• **EXERCISE INSTRUCTIONS**
Gather every line in the records below that contains the word "beside", and copy each one out. Case matters.

• **RECORDS SHOWN**
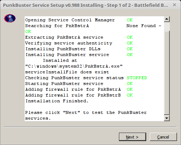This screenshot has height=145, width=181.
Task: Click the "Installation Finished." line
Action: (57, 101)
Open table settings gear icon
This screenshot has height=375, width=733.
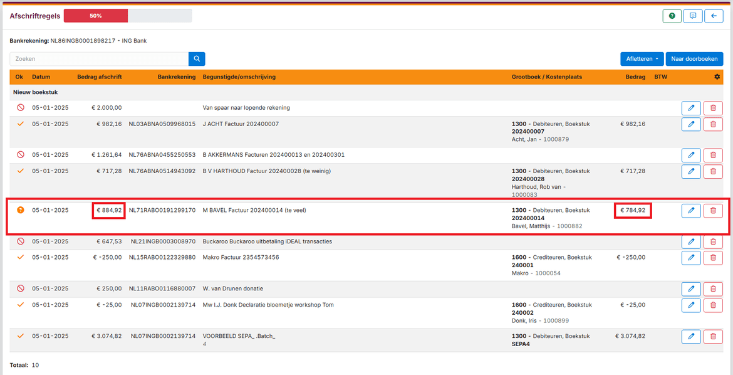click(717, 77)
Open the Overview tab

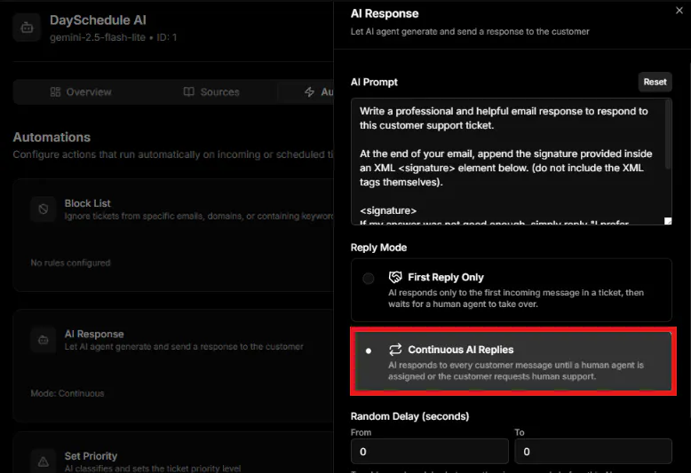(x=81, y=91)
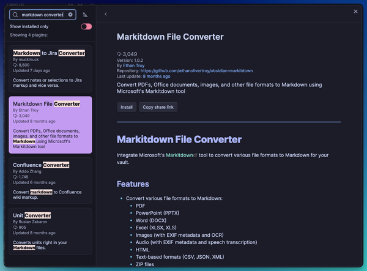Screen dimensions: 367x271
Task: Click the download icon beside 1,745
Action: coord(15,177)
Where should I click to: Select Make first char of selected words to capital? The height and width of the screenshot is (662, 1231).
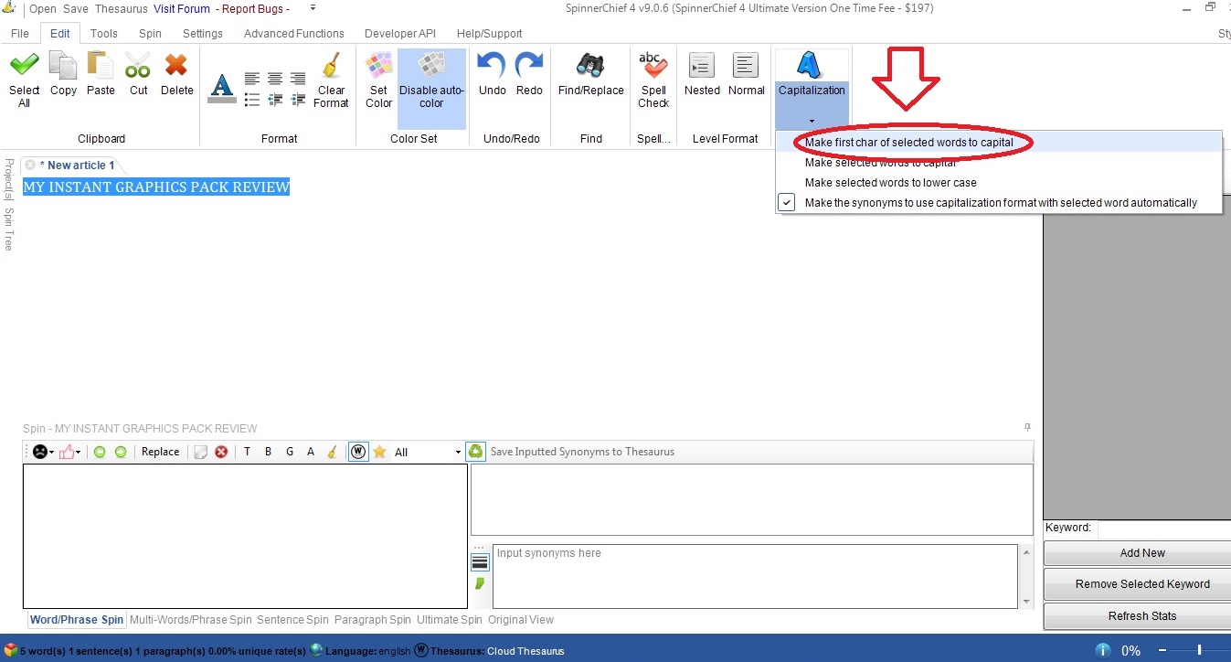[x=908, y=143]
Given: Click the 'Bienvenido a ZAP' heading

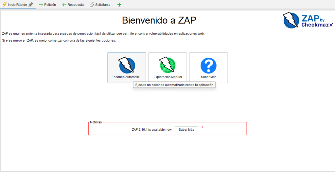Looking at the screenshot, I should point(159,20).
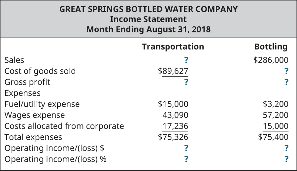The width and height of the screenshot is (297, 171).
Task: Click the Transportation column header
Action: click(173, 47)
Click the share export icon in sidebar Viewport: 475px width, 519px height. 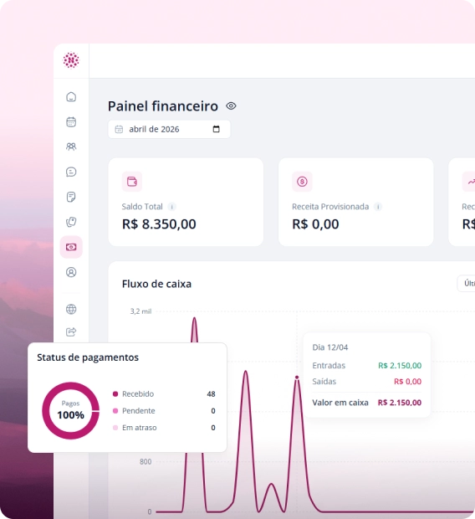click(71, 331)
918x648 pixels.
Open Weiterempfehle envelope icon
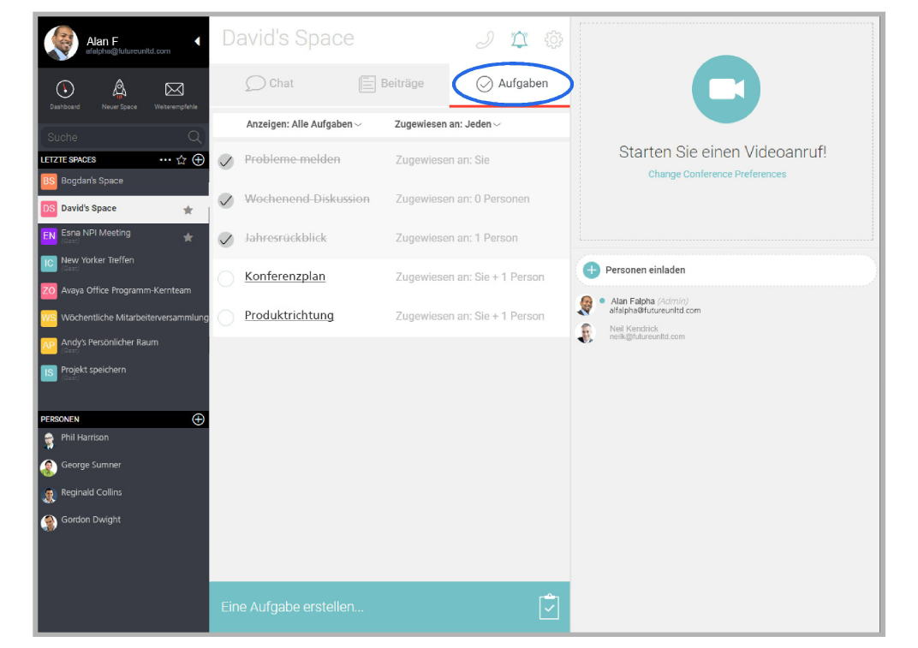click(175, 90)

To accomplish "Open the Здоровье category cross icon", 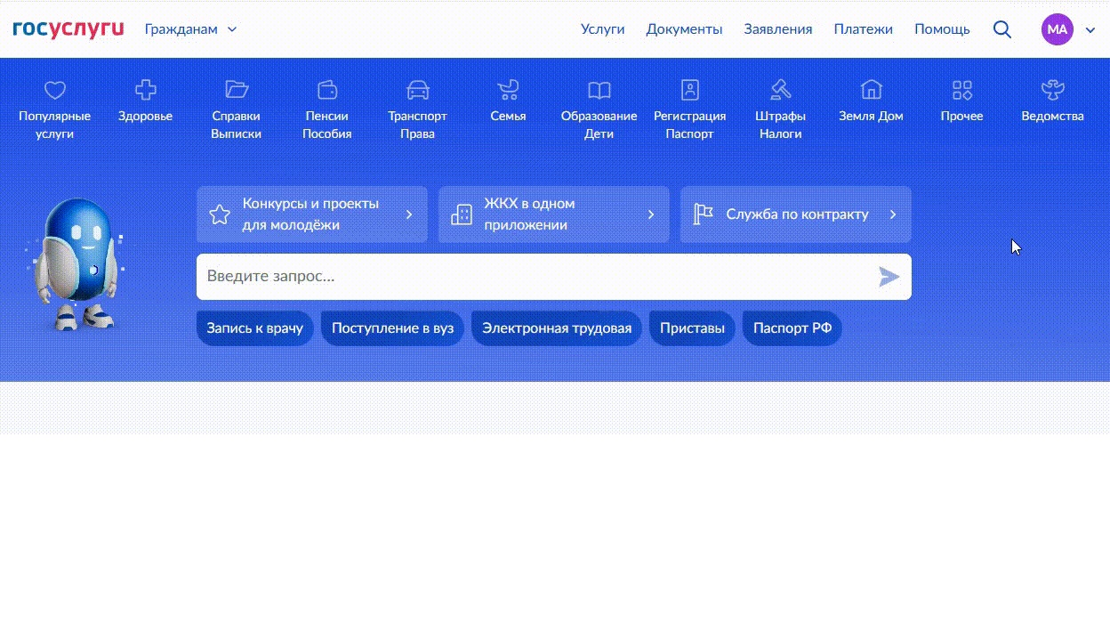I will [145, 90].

...

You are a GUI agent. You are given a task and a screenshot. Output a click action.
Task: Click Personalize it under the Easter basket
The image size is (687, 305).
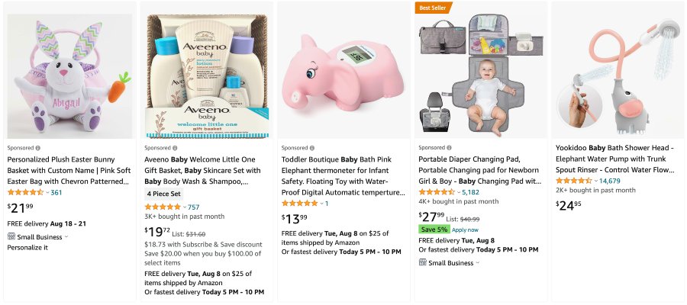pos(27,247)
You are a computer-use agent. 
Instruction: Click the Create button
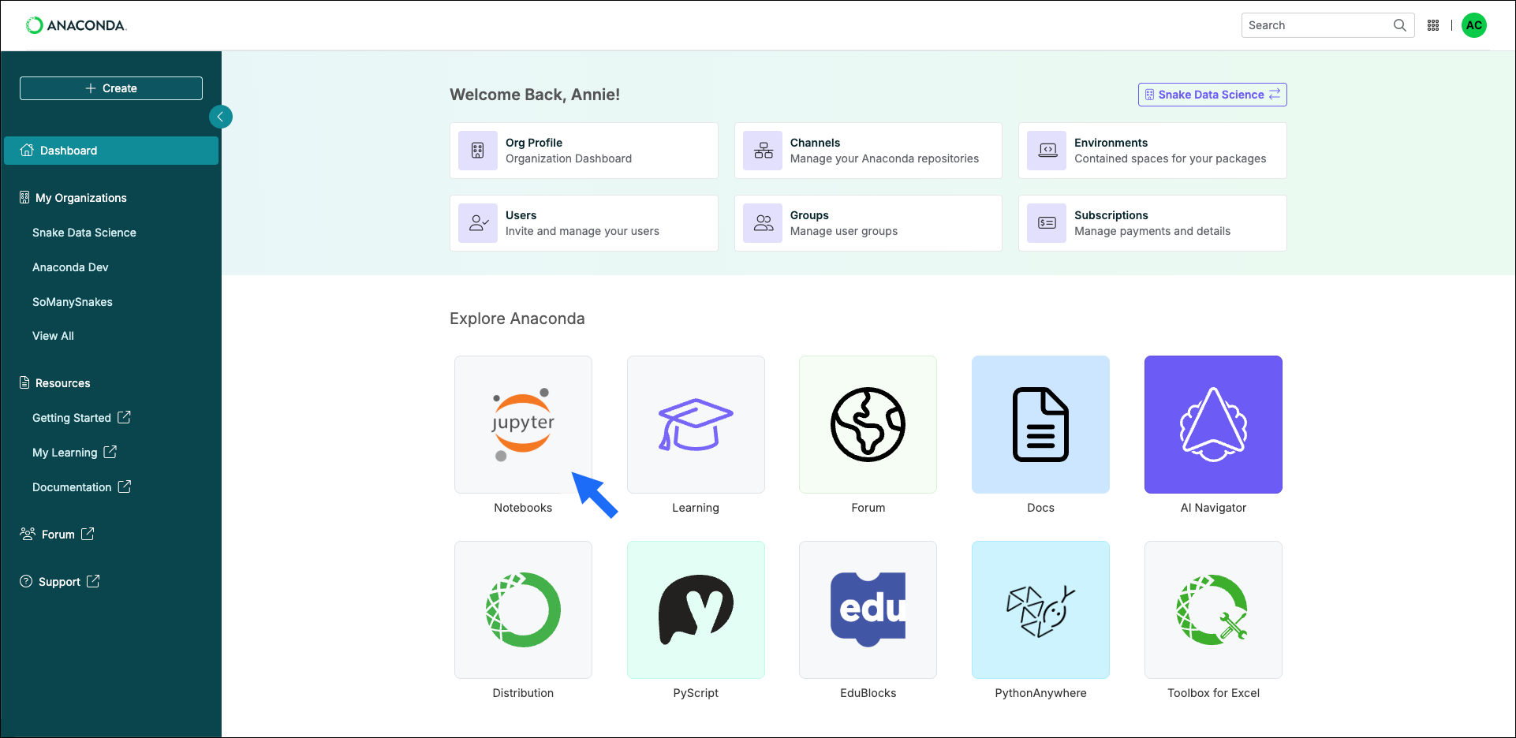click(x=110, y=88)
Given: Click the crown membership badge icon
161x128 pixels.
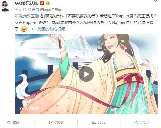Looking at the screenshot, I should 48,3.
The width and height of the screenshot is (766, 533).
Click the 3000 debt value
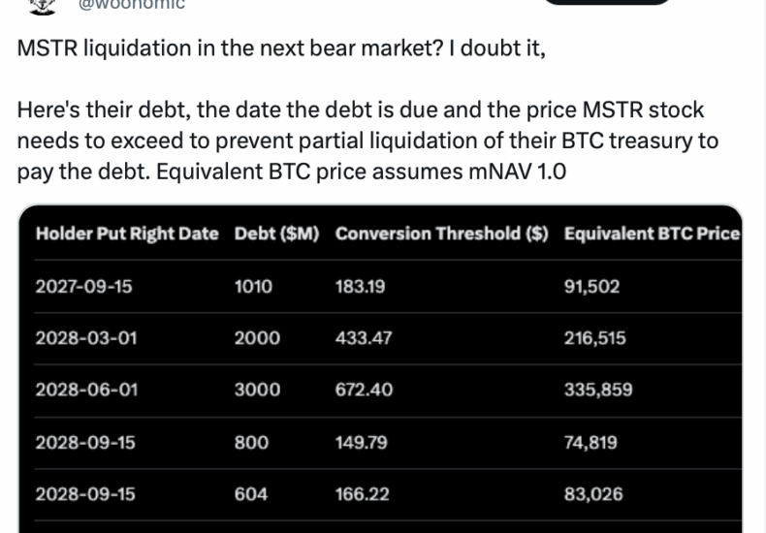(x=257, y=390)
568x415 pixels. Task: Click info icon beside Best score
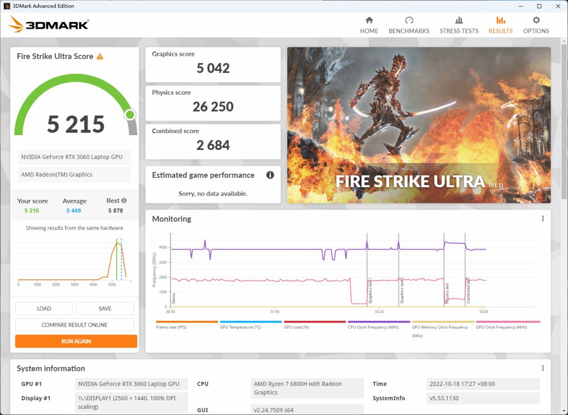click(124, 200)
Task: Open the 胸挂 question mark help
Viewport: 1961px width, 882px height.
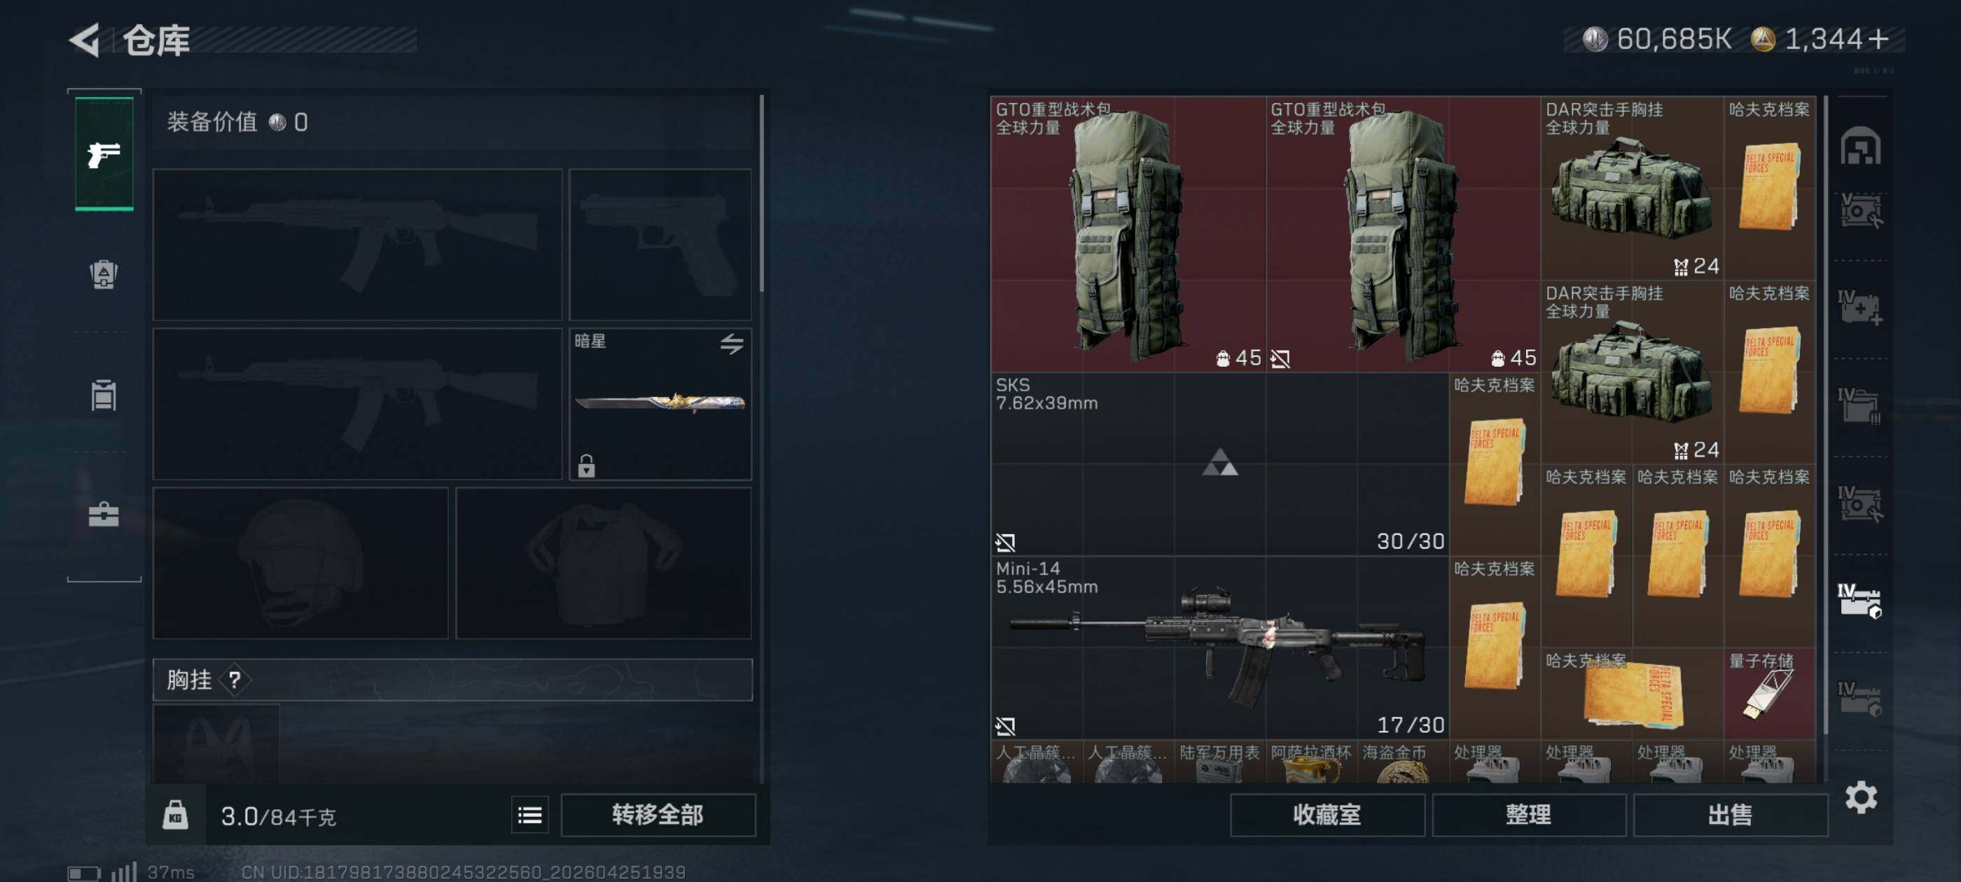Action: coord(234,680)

* * *

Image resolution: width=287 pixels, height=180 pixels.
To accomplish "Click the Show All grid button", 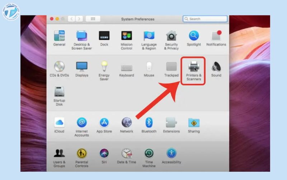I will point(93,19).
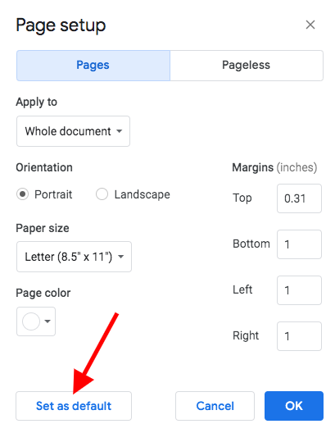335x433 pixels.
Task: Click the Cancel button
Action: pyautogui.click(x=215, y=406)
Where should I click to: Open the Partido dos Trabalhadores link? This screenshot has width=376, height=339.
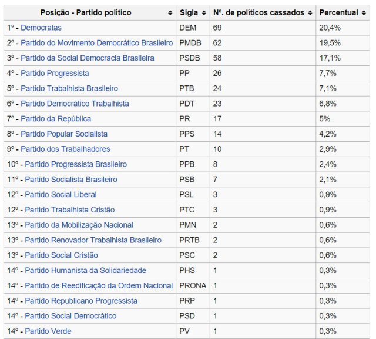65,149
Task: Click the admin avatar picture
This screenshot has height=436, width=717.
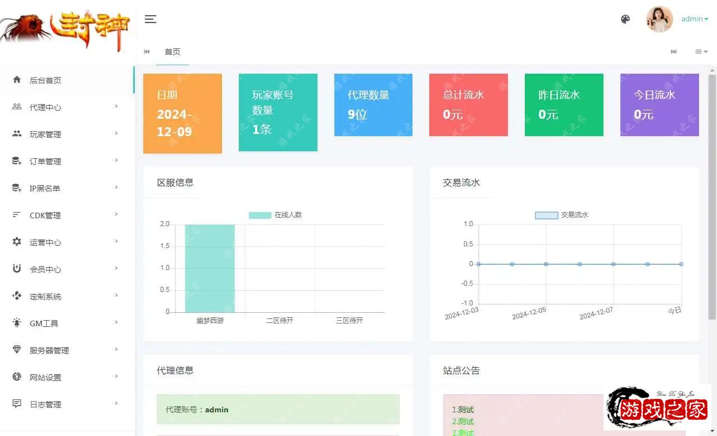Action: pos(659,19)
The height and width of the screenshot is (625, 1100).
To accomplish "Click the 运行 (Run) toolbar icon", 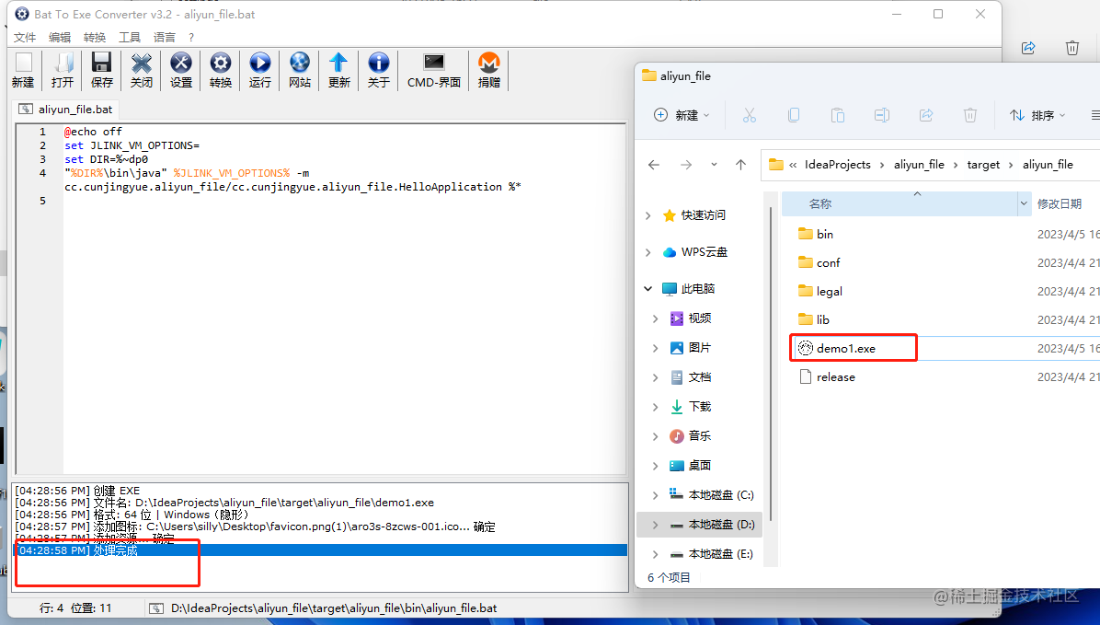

• **OUTPUT FOR THIS TASK**
Task: Click the download icon beside 1,745
568x415 pixels. Task: Click info icon beside Best score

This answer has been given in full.